Records Block Start
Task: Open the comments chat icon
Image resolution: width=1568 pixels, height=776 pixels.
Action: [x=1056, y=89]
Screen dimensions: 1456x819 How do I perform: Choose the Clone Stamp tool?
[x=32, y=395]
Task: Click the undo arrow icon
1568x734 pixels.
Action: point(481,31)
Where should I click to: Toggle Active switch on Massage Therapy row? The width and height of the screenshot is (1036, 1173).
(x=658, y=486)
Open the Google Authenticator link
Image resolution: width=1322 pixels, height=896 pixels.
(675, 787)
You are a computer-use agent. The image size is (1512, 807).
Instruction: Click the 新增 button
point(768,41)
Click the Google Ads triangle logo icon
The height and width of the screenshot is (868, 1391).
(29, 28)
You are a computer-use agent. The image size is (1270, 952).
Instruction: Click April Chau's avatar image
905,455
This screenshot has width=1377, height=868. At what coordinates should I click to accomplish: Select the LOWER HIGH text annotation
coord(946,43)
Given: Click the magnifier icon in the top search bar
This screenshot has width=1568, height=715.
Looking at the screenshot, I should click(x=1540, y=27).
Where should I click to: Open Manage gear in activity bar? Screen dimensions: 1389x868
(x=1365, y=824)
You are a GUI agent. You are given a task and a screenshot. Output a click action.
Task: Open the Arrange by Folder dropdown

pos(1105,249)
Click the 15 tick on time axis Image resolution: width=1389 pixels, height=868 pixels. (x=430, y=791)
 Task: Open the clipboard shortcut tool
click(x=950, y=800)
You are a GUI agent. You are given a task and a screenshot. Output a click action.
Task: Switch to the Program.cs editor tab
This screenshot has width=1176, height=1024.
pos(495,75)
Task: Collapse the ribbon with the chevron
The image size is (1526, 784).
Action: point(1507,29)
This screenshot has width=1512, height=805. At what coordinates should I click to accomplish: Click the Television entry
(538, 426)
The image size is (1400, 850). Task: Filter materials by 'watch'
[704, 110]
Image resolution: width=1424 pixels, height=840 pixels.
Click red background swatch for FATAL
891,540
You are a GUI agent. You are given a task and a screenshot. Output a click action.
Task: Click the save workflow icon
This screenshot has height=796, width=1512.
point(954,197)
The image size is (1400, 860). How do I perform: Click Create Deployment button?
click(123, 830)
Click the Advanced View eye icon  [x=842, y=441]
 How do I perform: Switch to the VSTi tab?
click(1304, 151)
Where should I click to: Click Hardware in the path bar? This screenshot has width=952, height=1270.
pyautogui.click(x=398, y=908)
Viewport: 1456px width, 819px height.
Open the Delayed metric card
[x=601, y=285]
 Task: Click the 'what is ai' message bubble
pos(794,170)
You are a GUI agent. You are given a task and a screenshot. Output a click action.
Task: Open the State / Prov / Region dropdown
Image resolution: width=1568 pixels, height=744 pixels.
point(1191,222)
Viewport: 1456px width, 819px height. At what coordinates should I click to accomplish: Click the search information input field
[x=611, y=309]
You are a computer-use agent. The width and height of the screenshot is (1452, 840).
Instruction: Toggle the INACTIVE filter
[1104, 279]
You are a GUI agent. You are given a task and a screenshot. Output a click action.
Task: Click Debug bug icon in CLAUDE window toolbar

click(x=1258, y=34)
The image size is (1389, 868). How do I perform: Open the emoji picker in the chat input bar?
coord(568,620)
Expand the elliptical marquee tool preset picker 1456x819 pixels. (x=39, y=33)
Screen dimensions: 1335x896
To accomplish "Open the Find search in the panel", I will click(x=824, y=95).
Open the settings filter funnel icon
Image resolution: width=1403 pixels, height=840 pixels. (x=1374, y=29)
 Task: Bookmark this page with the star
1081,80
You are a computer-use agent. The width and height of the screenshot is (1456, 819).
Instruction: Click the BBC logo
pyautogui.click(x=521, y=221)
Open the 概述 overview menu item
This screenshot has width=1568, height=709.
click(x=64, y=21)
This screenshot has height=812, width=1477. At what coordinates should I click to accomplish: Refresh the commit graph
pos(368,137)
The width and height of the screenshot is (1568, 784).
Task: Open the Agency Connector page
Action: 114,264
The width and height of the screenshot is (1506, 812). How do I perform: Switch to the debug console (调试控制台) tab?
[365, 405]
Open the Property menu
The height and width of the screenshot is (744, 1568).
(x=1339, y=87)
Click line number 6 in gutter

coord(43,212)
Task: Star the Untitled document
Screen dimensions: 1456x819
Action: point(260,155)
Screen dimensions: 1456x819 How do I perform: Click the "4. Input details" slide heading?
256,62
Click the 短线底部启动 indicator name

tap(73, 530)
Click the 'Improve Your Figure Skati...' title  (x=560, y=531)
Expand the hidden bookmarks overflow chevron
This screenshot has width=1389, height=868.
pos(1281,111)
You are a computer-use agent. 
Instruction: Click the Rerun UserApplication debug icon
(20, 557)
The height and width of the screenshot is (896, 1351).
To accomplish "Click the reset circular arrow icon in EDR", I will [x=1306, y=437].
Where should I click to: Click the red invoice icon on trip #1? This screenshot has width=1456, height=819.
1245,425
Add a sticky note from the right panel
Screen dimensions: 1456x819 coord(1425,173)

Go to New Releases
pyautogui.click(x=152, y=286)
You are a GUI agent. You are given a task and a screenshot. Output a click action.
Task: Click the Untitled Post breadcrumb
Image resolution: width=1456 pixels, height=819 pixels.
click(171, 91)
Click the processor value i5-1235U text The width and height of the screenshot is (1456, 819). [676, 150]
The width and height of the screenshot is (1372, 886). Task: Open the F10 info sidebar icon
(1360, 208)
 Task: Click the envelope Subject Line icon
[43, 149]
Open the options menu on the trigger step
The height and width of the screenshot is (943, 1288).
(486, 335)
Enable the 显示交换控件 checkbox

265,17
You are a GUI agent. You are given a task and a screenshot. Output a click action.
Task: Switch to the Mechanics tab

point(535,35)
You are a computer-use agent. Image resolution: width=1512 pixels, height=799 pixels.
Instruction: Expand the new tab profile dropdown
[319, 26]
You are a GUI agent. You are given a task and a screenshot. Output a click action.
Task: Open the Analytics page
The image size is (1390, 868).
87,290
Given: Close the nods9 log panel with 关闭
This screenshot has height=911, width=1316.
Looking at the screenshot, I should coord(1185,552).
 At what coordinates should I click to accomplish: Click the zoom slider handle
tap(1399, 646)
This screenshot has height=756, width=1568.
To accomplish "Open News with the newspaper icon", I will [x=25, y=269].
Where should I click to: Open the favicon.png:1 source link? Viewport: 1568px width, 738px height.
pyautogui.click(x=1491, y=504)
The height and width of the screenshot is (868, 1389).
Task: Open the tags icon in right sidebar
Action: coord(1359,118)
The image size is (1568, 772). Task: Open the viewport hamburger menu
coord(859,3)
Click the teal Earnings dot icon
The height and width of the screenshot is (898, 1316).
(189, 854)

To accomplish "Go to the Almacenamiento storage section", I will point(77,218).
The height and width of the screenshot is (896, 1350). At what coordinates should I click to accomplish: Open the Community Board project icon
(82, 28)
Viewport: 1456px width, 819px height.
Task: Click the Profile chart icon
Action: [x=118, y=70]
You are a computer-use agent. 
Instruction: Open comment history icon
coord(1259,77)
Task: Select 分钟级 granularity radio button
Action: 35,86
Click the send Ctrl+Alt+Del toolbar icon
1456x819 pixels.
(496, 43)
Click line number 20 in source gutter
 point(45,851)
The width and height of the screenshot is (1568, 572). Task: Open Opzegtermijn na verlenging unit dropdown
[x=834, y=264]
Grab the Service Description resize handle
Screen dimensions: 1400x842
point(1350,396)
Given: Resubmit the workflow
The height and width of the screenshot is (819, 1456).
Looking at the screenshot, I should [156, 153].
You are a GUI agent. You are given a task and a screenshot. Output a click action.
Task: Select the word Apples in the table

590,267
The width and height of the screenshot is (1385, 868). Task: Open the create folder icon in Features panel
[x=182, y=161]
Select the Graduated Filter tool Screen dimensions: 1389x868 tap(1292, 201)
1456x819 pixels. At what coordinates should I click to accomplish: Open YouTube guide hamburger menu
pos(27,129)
Records Block End
- **Directions**: Exactly the lines above from the one with "Instruction: Click the Rerun" to the one with "You are a computer-use agent. Image", both included, are to be quoted; leave the rest out.

- **Answer to the exercise**:
Instruction: Click the Rerun UserApplication debug icon
(20, 557)
The height and width of the screenshot is (896, 1351).
To accomplish "Click the reset circular arrow icon in EDR", I will [x=1306, y=437].
Where should I click to: Click the red invoice icon on trip #1? This screenshot has width=1456, height=819.
1245,425
Add a sticky note from the right panel
Screen dimensions: 1456x819 coord(1425,173)

Go to New Releases
pyautogui.click(x=152, y=286)
You are a GUI agent. You are given a task and a screenshot. Output a click action.
Task: Click the Untitled Post breadcrumb
Image resolution: width=1456 pixels, height=819 pixels.
click(171, 91)
Click the processor value i5-1235U text The width and height of the screenshot is (1456, 819). [676, 150]
The width and height of the screenshot is (1372, 886). Task: Open the F10 info sidebar icon
(1360, 208)
 Task: Click the envelope Subject Line icon
[43, 149]
Open the options menu on the trigger step
The height and width of the screenshot is (943, 1288).
(486, 335)
Enable the 显示交换控件 checkbox

265,17
You are a GUI agent. You are given a task and a screenshot. Output a click action.
Task: Switch to the Mechanics tab

point(535,35)
You are a computer-use agent. Image resolution: width=1512 pixels, height=799 pixels.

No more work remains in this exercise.